Given problem 1:
Copy the part of the Deepwater Horizon inspections article that opens with the words containing "The AP sought" and closes with "its data management.", keeping every word the same.

Document text:
_____
The AP sought to find out how many times government safety inspectors visited the Deepwater Horizon, and what they found. In response, MMS officials offered a changing series of numbers. The MMS has had long-standing issues with its data management.

At first, officials said 83 inspections had been performed since the rig arrived in the Gulf 104 months ago, in September 2001. While being questioned about the once-per-month claim, the officials subsequently revised the total up to 88 inspections. The number of more recent inspections also changed — from 26 to 48 in the 64 months since January 2005.

No explanation was given for the upward revisions. AP granted the officials anonymity because without that condition, communications staff at the Interior Department, which oversees MMS, would not have let them talk.

Based on the last set of numbers provided, the Deepwater Horizon was inspected 40 times during its first 40 months in the Gulf — in line with agency policy for offshore drilling rigs.

Even using the more favorable numbers for the most recent 64 months, 25 percent of monthly inspections were not performed. The first set of data supplied to AP represented a 59 percent shortfall in the number of inspections.

Interior Department spokeswoman Kendra Barkoff would not comment on the inspection numbers. Instead, she offered a general statement: "We are looking at all the questions that are coming out of the Deepwater Horizon incident."

In response to a Freedom of Information Act request filed by AP, the agency has released copies of only three inspection reports — those conducted in January, February and April. According to the documents, inspectors spent two hours or less each time they visited the massive rig. Some information appeared to be "whited out," without explanation.

Since the explosion, the agency has reiterated several times the inspection-once-per-month assertion, which appeared on its website at least as early as 1999.

In an e-mail to AP, an Interior Department official emphasized with italics that the MMS inspects rigs "at least once a month" when drilling is under way. Monthly inspections of offshore drilling rigs are an agency policy, though not required by regulation, said David Dykes, chief of the agency's office of safety management for the Gulf region.
_____
Given problem 2:
Recast the part of the rows that opens with the line containing "Switch to the History activity tab" and closes with the line containing "pyautogui.click(x=661, y=264)", both lines included, as a JSON list of strings with one string per line. Leave out blank lines.

Data for processing:
_____
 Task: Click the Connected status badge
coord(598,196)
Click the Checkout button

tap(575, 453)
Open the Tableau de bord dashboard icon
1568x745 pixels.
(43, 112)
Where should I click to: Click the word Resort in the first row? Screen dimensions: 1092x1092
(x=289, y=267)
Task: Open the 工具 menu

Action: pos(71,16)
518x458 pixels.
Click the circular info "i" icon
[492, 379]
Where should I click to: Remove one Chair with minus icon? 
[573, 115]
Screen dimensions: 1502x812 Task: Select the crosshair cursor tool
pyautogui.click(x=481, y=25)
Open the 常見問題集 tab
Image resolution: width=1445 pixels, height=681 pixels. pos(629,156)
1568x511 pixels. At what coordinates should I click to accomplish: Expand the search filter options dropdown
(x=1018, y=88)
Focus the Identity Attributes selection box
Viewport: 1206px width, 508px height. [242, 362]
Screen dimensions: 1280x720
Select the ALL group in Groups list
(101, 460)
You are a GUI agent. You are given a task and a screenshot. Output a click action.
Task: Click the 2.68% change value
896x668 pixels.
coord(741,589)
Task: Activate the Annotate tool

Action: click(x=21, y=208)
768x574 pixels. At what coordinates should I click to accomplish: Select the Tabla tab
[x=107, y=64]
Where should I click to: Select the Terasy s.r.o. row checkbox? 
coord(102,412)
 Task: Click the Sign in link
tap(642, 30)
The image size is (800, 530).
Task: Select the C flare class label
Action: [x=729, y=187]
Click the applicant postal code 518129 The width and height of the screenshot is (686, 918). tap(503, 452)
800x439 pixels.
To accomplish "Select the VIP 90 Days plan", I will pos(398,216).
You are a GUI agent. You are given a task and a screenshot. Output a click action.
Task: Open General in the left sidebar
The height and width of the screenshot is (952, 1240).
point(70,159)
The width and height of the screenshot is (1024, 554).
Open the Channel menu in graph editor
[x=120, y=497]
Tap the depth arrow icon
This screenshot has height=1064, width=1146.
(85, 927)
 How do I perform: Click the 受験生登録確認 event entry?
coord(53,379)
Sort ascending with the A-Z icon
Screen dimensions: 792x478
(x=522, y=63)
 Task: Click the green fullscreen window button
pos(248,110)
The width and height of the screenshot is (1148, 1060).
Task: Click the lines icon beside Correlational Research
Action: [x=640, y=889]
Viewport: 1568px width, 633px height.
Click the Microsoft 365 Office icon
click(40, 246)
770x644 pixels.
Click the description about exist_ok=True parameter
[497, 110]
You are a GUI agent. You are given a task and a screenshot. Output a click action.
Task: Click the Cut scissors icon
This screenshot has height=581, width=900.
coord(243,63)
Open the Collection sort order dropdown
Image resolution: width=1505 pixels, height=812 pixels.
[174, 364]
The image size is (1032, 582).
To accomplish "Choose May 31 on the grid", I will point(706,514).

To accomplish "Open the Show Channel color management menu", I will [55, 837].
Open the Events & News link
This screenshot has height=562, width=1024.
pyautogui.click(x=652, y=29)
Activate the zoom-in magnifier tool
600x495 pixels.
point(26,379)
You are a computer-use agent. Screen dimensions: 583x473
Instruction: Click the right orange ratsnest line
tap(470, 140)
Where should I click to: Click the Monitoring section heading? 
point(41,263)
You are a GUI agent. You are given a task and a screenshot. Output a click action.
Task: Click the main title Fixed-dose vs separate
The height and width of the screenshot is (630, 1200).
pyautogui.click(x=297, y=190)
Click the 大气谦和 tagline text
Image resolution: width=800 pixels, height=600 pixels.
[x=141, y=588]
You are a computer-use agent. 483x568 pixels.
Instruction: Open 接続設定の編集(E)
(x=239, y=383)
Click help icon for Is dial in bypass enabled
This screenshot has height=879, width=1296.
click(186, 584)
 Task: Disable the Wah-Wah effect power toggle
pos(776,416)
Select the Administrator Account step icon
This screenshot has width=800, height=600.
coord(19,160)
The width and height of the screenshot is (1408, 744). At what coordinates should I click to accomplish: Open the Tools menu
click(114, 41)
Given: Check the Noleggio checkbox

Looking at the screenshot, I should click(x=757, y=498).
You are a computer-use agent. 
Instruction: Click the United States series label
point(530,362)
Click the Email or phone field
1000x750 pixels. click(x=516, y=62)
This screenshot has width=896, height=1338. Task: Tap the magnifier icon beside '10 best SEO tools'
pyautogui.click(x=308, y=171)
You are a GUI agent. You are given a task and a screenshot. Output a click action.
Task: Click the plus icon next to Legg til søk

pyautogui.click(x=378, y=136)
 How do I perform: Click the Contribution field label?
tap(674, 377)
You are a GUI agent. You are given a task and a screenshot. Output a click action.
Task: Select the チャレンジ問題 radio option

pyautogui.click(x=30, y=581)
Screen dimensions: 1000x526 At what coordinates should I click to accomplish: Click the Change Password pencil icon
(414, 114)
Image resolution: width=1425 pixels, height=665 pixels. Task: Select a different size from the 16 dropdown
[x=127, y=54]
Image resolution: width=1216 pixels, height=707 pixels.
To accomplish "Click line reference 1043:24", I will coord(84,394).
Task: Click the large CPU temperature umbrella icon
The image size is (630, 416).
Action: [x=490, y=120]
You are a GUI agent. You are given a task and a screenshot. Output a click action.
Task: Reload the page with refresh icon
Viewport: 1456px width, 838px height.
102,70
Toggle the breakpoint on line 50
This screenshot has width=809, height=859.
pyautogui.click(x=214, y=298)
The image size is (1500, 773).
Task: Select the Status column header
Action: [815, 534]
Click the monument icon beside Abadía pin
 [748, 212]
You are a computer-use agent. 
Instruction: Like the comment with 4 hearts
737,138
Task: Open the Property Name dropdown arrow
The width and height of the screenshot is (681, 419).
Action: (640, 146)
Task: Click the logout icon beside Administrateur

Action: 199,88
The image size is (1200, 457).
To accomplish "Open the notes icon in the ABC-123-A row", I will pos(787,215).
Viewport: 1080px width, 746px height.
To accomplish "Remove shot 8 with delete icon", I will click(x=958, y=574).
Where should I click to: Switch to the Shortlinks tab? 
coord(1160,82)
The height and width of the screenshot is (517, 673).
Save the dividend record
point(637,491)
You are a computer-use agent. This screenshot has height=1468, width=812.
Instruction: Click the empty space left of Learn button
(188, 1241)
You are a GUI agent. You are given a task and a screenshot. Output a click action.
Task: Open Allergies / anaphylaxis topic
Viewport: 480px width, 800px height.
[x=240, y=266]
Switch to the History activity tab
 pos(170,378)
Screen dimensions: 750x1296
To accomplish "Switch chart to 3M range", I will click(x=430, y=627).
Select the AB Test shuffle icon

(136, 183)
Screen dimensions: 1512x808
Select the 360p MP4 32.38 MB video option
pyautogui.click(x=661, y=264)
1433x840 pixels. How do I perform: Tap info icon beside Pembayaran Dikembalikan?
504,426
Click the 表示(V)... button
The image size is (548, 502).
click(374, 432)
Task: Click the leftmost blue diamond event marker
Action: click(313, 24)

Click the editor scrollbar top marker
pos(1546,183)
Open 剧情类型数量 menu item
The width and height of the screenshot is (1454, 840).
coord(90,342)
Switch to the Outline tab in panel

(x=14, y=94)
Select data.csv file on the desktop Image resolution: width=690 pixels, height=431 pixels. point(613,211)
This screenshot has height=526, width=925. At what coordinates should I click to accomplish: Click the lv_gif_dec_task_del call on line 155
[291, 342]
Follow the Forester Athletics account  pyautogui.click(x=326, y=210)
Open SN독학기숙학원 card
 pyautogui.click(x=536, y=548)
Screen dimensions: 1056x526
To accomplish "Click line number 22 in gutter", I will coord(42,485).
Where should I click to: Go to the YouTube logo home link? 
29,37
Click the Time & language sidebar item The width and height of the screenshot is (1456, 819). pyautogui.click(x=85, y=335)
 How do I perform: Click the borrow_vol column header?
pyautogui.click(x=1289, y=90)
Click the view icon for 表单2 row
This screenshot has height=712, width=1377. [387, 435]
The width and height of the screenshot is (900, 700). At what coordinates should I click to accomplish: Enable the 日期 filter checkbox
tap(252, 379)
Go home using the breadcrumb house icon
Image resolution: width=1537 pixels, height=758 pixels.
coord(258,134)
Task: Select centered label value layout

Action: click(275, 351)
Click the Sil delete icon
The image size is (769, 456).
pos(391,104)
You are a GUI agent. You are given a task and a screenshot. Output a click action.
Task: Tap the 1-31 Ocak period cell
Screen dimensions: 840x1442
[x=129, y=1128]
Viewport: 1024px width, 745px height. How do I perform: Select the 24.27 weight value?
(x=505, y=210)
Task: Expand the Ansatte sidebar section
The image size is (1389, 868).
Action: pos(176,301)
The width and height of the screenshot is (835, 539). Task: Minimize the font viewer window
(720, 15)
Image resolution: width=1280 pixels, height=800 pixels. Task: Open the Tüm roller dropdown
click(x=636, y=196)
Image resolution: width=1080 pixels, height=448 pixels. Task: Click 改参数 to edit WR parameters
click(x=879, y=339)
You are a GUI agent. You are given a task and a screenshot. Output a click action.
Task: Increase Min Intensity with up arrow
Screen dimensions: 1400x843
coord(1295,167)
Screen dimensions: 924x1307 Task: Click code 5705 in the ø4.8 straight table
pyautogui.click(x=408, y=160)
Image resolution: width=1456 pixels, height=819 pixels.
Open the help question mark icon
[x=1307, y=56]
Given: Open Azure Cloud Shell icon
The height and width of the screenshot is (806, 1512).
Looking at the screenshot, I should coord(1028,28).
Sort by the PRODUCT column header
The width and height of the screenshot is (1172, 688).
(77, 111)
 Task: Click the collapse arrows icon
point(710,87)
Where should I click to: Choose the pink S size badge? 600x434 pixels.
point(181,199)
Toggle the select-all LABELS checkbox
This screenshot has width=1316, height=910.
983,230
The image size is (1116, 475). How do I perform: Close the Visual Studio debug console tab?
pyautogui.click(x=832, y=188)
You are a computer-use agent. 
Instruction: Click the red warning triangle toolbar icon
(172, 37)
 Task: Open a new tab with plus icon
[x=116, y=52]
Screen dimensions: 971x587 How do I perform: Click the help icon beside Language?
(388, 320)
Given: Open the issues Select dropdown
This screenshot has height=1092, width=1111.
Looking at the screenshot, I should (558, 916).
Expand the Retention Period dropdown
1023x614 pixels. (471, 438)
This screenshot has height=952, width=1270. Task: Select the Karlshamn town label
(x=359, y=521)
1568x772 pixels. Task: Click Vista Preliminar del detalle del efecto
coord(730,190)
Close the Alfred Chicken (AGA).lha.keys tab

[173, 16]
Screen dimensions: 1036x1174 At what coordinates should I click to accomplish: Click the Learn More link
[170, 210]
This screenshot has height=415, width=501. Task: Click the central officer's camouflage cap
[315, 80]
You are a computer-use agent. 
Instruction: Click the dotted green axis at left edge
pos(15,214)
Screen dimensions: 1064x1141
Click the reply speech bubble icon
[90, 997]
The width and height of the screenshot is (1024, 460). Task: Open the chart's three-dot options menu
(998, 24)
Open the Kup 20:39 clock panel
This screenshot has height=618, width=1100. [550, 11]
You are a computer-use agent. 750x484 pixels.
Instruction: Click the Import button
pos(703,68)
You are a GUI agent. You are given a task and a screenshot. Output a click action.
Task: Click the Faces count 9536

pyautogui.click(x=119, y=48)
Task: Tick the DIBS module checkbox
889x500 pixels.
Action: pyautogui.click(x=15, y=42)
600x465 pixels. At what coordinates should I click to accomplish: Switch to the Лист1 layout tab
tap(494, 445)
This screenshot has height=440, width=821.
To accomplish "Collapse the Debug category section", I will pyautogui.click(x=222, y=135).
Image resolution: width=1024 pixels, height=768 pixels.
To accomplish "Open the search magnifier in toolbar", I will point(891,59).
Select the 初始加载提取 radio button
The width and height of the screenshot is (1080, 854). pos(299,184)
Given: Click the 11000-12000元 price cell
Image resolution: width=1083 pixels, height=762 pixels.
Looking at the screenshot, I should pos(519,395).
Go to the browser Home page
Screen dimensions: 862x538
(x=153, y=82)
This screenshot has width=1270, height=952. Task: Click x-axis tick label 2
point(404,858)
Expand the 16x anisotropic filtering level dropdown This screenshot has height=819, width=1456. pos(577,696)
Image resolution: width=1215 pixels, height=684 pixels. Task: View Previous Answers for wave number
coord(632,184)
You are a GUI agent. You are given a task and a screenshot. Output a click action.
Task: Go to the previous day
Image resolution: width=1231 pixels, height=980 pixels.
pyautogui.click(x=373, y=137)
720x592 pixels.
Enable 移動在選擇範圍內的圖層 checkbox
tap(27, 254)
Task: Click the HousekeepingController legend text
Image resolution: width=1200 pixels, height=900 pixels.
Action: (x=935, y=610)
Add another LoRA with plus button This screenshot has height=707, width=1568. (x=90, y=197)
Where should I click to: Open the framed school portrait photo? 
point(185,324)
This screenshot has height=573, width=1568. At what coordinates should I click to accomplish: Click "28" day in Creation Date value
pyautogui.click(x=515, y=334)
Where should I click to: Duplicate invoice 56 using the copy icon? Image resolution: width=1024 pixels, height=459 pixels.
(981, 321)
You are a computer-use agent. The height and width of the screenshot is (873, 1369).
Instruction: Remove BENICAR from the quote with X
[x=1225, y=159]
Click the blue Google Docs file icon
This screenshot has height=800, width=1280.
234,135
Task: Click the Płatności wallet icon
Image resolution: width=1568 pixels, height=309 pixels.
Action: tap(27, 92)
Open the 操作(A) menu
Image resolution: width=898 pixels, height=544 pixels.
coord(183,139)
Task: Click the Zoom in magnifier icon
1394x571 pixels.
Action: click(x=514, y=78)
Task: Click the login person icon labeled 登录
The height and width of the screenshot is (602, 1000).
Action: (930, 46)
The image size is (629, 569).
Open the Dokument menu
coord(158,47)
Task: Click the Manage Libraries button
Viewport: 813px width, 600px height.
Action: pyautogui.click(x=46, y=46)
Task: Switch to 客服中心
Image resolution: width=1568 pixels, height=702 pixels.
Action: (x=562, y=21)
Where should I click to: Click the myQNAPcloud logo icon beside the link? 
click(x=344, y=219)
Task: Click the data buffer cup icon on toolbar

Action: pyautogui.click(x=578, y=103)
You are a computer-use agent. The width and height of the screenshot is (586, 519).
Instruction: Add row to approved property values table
_____
Task answer 1:
The AP sought to find out how many times government safety inspectors visited the Deepwater Horizon, and what they found. In response, MMS officials offered a changing series of numbers. The MMS has had long-standing issues with its data management.

Task answer 2:
[
  "Switch to the History activity tab",
  " pos(170,378)",
  "Screen dimensions: 750x1296",
  "To accomplish \"Switch chart to 3M range\", I will click(x=430, y=627).",
  "Select the AB Test shuffle icon",
  "(136, 183)",
  "Screen dimensions: 1512x808",
  "Select the 360p MP4 32.38 MB video option",
  "pyautogui.click(x=661, y=264)"
]